> _Source data_:
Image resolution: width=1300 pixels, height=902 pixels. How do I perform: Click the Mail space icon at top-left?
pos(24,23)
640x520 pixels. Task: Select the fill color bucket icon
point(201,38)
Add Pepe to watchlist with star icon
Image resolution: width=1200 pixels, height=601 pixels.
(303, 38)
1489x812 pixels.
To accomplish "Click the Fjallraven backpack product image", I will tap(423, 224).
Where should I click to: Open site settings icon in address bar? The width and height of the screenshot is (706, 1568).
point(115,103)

---

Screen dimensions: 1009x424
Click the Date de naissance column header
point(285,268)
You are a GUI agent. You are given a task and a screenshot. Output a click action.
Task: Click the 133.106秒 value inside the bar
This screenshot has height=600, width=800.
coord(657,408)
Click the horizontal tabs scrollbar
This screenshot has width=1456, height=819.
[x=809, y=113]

...

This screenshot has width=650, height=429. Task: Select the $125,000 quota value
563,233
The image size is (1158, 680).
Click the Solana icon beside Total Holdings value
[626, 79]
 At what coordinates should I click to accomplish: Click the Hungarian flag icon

> _What this task involves_:
Look for the word "accomplish". Copy out every line of the data that has it.

> _Exercise solution_:
To accomplish "Click the Fjallraven backpack product image", I will tap(423, 224).
 At what coordinates should I click to accomplish: Click the Hungarian flag icon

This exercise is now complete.